Minister of the Environment and Ecology
- In office 19 January 2009 – 3 February 2013
- President: François Bozizé
- Prime Minister: Faustin-Archange Touadéra
- Preceded by: Yvonne Mboissona (as Water, Forests, Hunting and Fisheries and the Environment)
- Succeeded by: Mohamed Moussa Dahfane (as Water, Forests, Hunting and Fishing, Environment and Ecology)

Personal details
- Born: January 31, 1957 (age 69)
- Party: APRD
- Occupation: Basketball player
- Basketball career

Personal information
- Nationality: Central African
- Listed height: 6.6 ft 0 in (2.01 m)
- Listed weight: 187 lb (85 kg)

Career history
- ASOPT

= François Naoueyama =

Central African Republic basketball player

François Naoueyama (born 31 January 1957) is a Central African basketball player and politician.
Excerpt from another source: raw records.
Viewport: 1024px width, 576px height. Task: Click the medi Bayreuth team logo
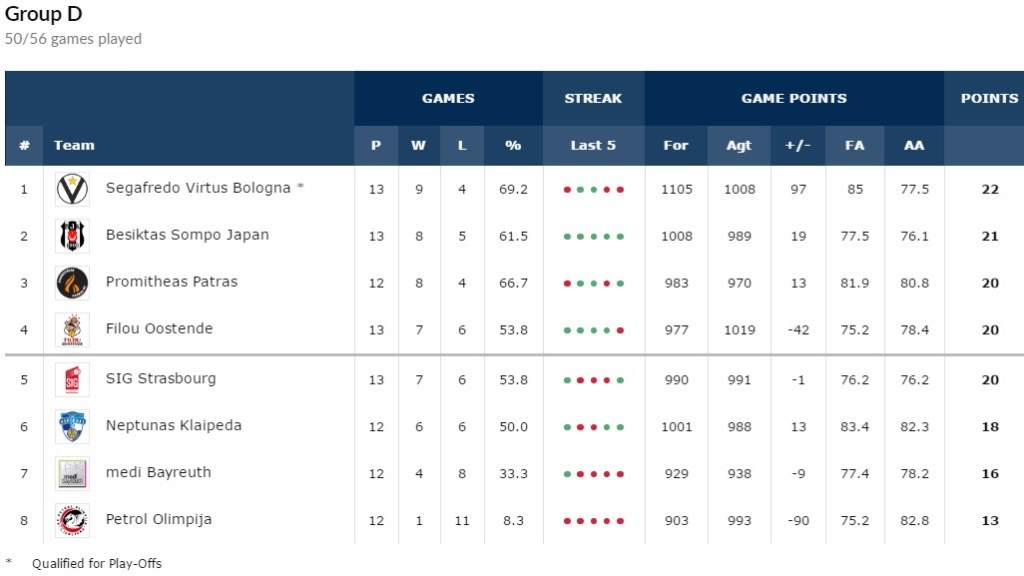coord(72,473)
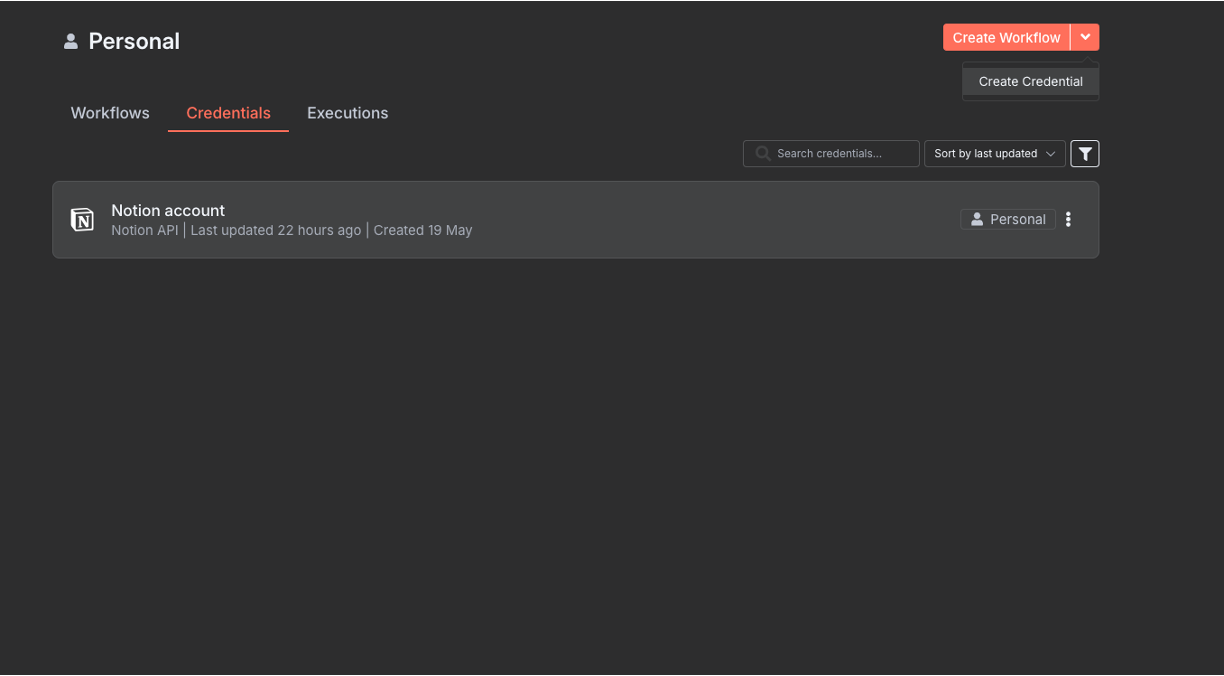1224x676 pixels.
Task: Click the chevron in the sort selector
Action: pyautogui.click(x=1050, y=154)
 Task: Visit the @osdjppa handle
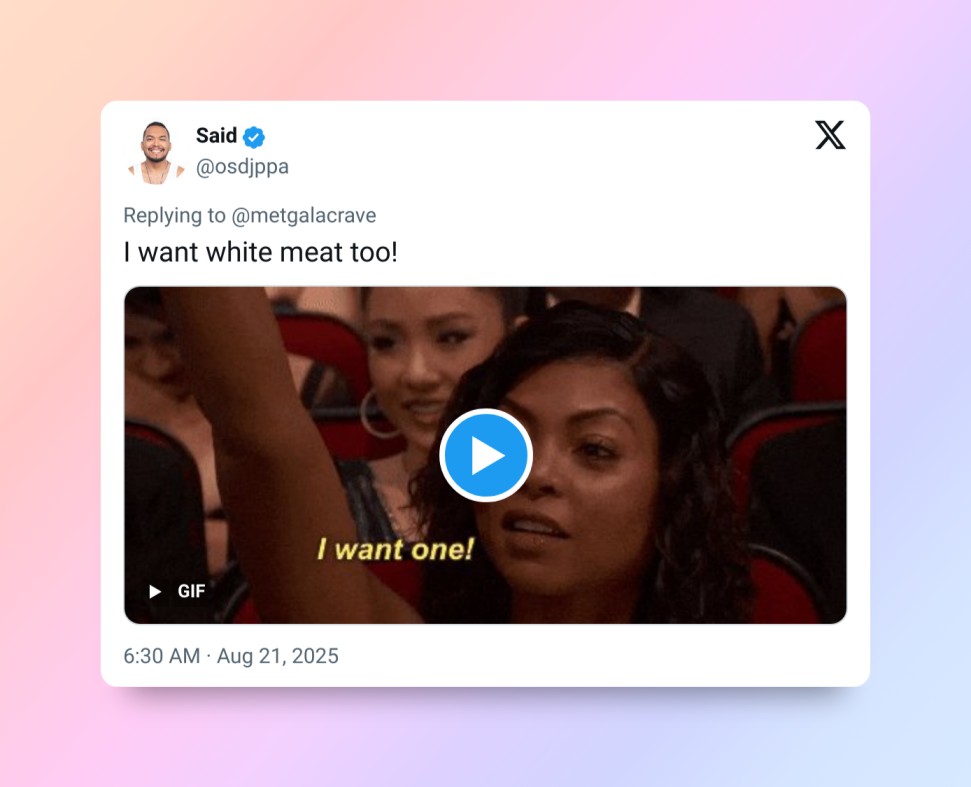242,167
He competed at the 1988 Summer Olympics with the Central African Republic national basketball team. He scored 47 points in the team's 7 games.

== Career ==
=== Basketball ===
Naoueyama played for ASOPT. He represented the Central African Republic in the FIBA Africa Championship 1987, where his country won the tournament. He also part of CAR squad in the 1988. In his retirement, he was appointed as the treasurer of Central African Basketball Federation on 27 February 2021.

=== Politics ===
Naoueyama joined APRD in an unknown year. In January 2009, he was appointed as Minister of the Environment and Ecology. Touadera then reappointed Naoueyama on his cabinet as Minister of Environment and Ecology on 22 April 2011. Under his tenure, he signed a voluntary partnership agreement with the European Union to conserve the ecosystem on 28 November 2011 and proposed an integrated approach in the national REDD implementation. Furthermore, CAR received Equipment for Identifying Prohibited Substances from France in 2012. Apart from that, he became the speaker at IRENA event in Riocentro in 2012.